■ **Directions for this task**: Take the records below from their first line to the line with "Culturales (1052, 335)", and restate those lines word for word.

Pixel coordinate grounding data:
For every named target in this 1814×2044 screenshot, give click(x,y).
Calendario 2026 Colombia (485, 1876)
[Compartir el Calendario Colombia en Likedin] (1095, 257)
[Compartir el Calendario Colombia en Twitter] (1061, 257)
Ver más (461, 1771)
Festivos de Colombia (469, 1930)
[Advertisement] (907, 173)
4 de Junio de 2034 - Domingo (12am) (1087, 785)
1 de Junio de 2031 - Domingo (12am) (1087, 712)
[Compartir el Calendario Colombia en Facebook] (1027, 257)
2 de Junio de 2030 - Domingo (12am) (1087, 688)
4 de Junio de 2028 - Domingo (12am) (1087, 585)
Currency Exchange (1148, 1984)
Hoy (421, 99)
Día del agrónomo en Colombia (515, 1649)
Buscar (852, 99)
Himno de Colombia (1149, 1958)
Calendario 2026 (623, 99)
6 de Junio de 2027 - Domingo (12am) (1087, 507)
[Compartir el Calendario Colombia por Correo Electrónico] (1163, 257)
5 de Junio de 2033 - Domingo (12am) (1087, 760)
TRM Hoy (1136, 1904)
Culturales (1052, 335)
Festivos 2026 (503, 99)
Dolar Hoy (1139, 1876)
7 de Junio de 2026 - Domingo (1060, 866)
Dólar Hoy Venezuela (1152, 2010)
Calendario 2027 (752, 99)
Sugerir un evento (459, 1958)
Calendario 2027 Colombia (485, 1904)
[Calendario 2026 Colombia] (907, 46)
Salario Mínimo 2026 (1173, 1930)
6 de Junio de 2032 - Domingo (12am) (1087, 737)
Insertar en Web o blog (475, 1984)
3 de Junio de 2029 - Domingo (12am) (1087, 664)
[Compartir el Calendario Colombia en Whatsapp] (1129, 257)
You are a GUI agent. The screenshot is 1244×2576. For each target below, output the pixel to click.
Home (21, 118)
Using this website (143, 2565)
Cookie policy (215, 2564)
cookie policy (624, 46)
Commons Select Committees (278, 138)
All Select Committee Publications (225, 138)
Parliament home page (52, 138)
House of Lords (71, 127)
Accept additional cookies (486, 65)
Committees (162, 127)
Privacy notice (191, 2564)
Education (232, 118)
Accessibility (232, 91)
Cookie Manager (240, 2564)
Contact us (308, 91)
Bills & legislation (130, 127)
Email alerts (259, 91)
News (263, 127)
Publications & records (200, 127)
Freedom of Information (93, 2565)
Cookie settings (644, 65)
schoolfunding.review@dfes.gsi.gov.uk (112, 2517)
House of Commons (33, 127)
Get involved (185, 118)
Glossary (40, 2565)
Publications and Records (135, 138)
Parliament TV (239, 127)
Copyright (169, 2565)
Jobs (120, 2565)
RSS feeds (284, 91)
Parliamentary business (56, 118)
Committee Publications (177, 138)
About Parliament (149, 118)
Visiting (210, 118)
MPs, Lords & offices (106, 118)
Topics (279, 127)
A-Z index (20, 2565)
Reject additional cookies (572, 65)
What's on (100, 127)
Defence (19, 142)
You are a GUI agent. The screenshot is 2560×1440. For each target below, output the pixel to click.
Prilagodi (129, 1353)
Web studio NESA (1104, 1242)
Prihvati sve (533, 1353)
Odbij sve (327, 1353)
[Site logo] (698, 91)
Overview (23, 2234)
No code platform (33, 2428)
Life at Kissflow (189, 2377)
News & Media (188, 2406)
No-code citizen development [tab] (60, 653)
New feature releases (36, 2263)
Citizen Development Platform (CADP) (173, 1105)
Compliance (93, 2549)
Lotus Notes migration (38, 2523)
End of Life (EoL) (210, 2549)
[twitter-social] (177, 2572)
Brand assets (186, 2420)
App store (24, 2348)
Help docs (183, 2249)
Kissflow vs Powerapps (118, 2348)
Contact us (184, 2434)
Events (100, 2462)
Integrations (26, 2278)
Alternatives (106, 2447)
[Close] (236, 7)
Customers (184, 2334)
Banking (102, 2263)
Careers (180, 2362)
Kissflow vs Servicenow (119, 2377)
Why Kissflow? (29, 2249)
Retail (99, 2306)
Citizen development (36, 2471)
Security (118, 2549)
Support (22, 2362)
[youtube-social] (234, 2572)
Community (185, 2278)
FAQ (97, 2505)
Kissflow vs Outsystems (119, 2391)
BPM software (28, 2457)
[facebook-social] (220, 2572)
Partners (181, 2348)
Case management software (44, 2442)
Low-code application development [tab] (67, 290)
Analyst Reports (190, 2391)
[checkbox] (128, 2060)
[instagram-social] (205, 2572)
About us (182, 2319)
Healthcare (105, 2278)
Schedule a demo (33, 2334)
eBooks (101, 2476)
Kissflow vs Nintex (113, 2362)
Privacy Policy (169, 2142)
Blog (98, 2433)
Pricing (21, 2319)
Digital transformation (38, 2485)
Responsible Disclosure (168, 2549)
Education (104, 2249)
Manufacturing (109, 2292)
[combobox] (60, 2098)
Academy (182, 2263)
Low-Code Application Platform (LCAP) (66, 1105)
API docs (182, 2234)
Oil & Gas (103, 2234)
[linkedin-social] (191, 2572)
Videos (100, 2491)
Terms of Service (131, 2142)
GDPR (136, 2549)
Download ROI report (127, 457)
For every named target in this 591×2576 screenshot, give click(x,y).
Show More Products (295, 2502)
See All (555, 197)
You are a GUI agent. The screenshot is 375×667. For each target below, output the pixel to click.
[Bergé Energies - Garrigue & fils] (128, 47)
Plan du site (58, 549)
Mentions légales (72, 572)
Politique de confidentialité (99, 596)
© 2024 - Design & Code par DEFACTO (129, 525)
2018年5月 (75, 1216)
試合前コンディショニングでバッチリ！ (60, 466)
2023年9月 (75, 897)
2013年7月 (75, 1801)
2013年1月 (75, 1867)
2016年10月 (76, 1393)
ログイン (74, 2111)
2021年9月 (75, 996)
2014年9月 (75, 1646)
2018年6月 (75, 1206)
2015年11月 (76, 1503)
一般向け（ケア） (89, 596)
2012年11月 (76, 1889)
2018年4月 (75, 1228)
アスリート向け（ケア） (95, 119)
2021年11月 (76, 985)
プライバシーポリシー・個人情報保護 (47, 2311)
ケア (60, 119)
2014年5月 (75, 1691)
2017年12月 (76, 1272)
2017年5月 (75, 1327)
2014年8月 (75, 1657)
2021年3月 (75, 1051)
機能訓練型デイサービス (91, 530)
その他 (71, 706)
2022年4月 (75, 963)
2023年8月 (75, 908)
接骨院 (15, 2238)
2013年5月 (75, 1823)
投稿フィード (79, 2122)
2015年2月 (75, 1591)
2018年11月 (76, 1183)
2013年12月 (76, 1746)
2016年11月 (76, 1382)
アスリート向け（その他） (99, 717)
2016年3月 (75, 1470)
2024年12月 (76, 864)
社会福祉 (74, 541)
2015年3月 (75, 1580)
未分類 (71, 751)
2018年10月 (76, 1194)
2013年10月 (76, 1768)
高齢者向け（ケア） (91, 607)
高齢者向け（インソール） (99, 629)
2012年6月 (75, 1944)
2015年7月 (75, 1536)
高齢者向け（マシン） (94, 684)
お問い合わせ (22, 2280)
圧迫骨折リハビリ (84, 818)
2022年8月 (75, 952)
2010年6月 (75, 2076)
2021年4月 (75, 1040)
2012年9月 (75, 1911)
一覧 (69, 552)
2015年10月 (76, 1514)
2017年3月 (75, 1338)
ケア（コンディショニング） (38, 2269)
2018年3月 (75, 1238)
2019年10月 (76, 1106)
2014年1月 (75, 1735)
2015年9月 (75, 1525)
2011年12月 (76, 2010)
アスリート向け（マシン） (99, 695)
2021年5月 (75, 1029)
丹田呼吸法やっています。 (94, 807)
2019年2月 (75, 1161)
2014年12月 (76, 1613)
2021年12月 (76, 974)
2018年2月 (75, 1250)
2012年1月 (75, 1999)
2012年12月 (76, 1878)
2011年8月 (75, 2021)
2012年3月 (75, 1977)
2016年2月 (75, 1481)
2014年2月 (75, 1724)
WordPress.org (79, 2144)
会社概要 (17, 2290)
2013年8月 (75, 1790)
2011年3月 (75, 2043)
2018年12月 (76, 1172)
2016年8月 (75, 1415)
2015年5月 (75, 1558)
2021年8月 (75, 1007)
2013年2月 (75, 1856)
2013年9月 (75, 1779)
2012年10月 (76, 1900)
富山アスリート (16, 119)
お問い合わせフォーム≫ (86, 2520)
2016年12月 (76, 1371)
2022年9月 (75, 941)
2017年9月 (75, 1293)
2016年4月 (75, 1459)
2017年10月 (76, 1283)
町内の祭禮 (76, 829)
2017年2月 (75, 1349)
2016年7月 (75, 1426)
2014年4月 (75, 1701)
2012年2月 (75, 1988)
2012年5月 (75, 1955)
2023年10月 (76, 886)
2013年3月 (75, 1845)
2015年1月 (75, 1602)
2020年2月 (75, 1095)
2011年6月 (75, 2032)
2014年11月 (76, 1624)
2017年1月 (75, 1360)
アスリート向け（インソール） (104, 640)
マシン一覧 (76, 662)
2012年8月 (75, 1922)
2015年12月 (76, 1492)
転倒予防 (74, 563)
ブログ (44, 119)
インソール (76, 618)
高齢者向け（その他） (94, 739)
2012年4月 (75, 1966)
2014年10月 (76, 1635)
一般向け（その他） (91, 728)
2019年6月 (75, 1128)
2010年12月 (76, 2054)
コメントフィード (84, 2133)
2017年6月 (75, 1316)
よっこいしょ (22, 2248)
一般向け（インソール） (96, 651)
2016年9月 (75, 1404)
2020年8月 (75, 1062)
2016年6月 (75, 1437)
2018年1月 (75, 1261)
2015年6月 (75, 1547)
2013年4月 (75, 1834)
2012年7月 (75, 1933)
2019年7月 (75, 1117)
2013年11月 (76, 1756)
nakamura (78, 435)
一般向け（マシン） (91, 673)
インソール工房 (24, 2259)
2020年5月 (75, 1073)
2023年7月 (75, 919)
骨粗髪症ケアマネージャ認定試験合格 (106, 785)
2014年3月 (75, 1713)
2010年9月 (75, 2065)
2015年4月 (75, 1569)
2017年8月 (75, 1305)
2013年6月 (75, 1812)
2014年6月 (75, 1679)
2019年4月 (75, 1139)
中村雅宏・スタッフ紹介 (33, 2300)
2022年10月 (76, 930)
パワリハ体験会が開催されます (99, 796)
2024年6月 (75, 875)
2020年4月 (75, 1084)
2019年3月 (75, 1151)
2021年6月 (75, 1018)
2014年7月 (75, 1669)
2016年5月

■ **Task response**:
For every named target in this 1814×2044 screenshot, give click(x,y).
Calendario 2026 Colombia (485, 1876)
[Compartir el Calendario Colombia en Likedin] (1095, 257)
[Compartir el Calendario Colombia en Twitter] (1061, 257)
Ver más (461, 1771)
Festivos de Colombia (469, 1930)
[Advertisement] (907, 173)
4 de Junio de 2034 - Domingo (12am) (1087, 785)
1 de Junio de 2031 - Domingo (12am) (1087, 712)
[Compartir el Calendario Colombia en Facebook] (1027, 257)
2 de Junio de 2030 - Domingo (12am) (1087, 688)
4 de Junio de 2028 - Domingo (12am) (1087, 585)
Currency Exchange (1148, 1984)
Hoy (421, 99)
Día del agrónomo en Colombia (515, 1649)
Buscar (852, 99)
Himno de Colombia (1149, 1958)
Calendario 2026 (623, 99)
6 de Junio de 2027 - Domingo (12am) (1087, 507)
[Compartir el Calendario Colombia por Correo Electrónico] (1163, 257)
5 de Junio de 2033 - Domingo (12am) (1087, 760)
TRM Hoy (1136, 1904)
Culturales (1052, 335)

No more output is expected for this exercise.